Weapons vary wildly, and there's plenty of choice for each situation you encounter. I have a soft spot for the gun that can shoot round corners (it's not as crazy as it sounds), but that might be my own cowardice creeping through. Gun-turret sections return and see you firing bullets like there's no tomorrow from the side of a chopper. As in the original GRAW, these sections look superb and provide a nice change of pace from the stop/start nature of the on-foot gameplay.
We've seen some pretty good looking games arrive on the PS3 over the past six months and GRAW 2 is up with the best of them. No other game recreates the feeling of being in a war-torn environment as well as GRAW 2, be it the smoke that blows across the ground, the atmospheric lighting effects from fire and explosions, the pounding audio work, the incredible musical score that fits every moment perfectly or the incredible detail that has gone into each and every location.

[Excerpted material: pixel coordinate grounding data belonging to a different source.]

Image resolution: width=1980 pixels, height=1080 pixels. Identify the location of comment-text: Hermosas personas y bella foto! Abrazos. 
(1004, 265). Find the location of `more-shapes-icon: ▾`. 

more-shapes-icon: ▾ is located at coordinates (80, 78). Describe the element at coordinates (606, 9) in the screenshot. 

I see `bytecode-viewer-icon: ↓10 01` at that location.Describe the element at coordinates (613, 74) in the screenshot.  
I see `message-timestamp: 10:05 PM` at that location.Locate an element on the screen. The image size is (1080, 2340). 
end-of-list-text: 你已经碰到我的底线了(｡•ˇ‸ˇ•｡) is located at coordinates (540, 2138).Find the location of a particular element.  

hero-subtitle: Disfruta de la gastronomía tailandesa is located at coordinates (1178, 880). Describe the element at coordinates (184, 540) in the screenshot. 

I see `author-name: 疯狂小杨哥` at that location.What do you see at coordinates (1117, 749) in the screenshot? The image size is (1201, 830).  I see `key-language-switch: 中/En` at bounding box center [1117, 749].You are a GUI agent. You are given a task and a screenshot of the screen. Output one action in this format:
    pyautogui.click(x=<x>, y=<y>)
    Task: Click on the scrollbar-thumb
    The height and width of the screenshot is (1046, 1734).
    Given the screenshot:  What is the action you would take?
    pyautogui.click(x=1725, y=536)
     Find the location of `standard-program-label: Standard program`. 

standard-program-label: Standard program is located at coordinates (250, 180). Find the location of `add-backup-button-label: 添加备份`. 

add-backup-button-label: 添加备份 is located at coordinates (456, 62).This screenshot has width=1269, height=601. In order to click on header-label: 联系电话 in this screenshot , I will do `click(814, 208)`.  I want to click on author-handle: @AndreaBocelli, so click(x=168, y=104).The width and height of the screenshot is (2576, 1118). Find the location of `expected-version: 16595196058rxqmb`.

You know a game's got that something special about it when you can't stop playing, and GRAW 2 has nailed it. The pacing is brilliant, the set-pieces are unbelievable and the sense of drama towards the climax is unrivalled.
But it comes to an end a little too soon. It takes nothing away from the experience, but another act to the story would have been the icing on the cake. Thankfully the fun doesn't have to stop as GRAW 2's online functionality is among the best on the PS3, basically matching the Xbox 360 version, save for a few less players in the community.
The most striking aspect to GRAW 2's multiplayer, at least for existing GRAW fans, is the increase in visual quality. In the original game the difference in visuals between the single-player and multiplayer experience was pretty huge, but now the two look far more comparable. GRAW 2's multiplayer maps look superb and are generally inspired in their design, with far improved lighting and more detail. The cover system from the single-player campaign still isn't an option, but the classic Ghost Recon gameplay is still great.
You can create and play in a variety of team-based and solo game types with support for up to 16 players. Games are fully customisable by the host too, so the standard game types can be expanded to create numerous alternatives. Put simply, if you like military-themed third-person online shooters there should be something for you to love in GRAW 2.
On top of these team and solo versus game modes is a rather excellent co-op campaign. As in last year's game, this is a unique story built using the multiplayer game engine, but in GRAW 2 the quality has really been raised a few notches. You get six missions and as well as having to kill various waves of enemies you'll have to survive numerous dynamic objectives that require you to work as a team - unless you want to suffer the consequences of an uncoordinated attack. The ability to revive fallen comrades (assuming they haven't been sniped) also helps promote team-work, both in co-op and team-based modes.
PS3 specifics in this port range from excellent (new maps and new online game modes) to the less spectacular (Sixaxis motion control support). The new maps are a bonus for PS3 gamers who have had to wait for the port to arrive, but the Sixaxis functionality feels incredibly gimmicky. Thankfully the game doesn't suffer in the visuals department to the degree that so many other Xbox 360 to PS3 ports have, but it does sport a slightly more sporadic frame rate than the Xbox 360 original.
GRAW 2 is unquestionably a huge success. A short campaign aside, it does everything GRAW fans would want from a sequel and once again confirms Ubisoft as one of the leading next-gen publishers. It also proves that Xbox 360 to PS3 ports needn't be sloppy. Yearly releases are often looked down upon as the work of cash-hungry publishers, but somehow GRAW 2 has proved that to be completely wrong. Who knows what Ubisoft has in store for the future, but the GRAW series is almost guaranteed to be remembered as one of the best this gen had to offer. Let's hope they can perform the same miracle next year.